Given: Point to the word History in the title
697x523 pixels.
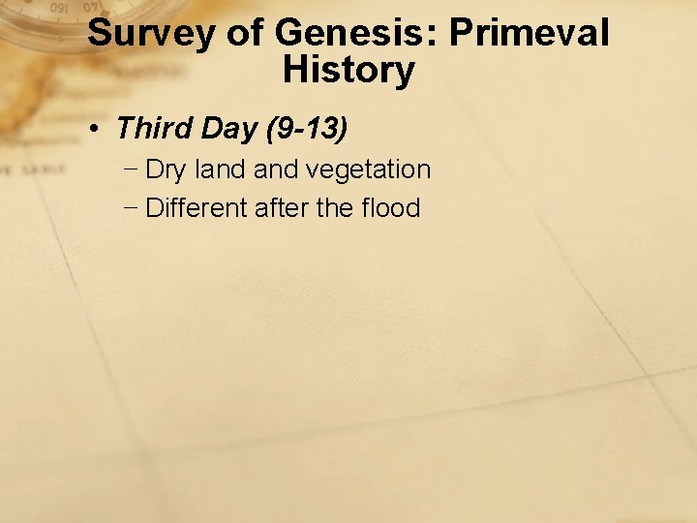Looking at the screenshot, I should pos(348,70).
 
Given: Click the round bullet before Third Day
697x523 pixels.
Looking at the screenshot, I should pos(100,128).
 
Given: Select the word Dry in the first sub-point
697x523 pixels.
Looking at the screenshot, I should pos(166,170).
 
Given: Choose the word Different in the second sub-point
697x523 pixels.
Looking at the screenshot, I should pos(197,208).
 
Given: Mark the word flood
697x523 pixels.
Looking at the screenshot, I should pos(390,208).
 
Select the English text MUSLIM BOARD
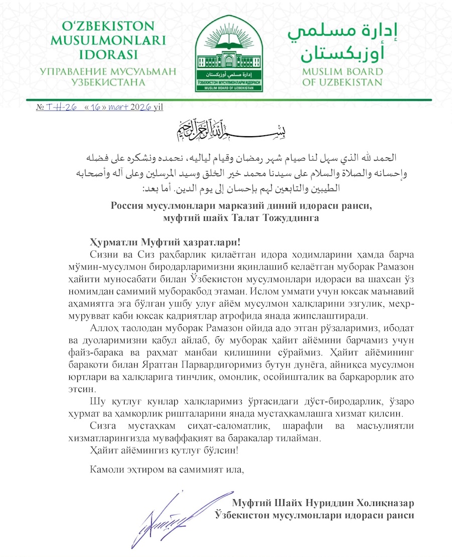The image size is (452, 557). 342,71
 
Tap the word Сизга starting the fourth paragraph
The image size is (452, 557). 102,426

> TASK DESCRIPTION
Rewrite every row above with "Given:" swapped for "Instruction:" and nothing else changed. Leave the pictures out.

> EXERCISE RESPONSE
Instruction: Point to the word History in the title
697x523 pixels.
Looking at the screenshot, I should pos(348,70).
 
Instruction: Click the round bullet before Third Day
697x523 pixels.
Looking at the screenshot, I should pos(100,128).
 
Instruction: Select the word Dry in the first sub-point
697x523 pixels.
Looking at the screenshot, I should pos(166,170).
 
Instruction: Choose the word Different in the second sub-point
697x523 pixels.
Looking at the screenshot, I should pos(197,208).
 
Instruction: Mark the word flood
697x523 pixels.
Looking at the screenshot, I should pos(390,208).
 
Select the English text MUSLIM BOARD
The image size is (452, 557). 342,71
 
Tap the word Сизга starting the fourth paragraph
The image size is (452, 557). 102,426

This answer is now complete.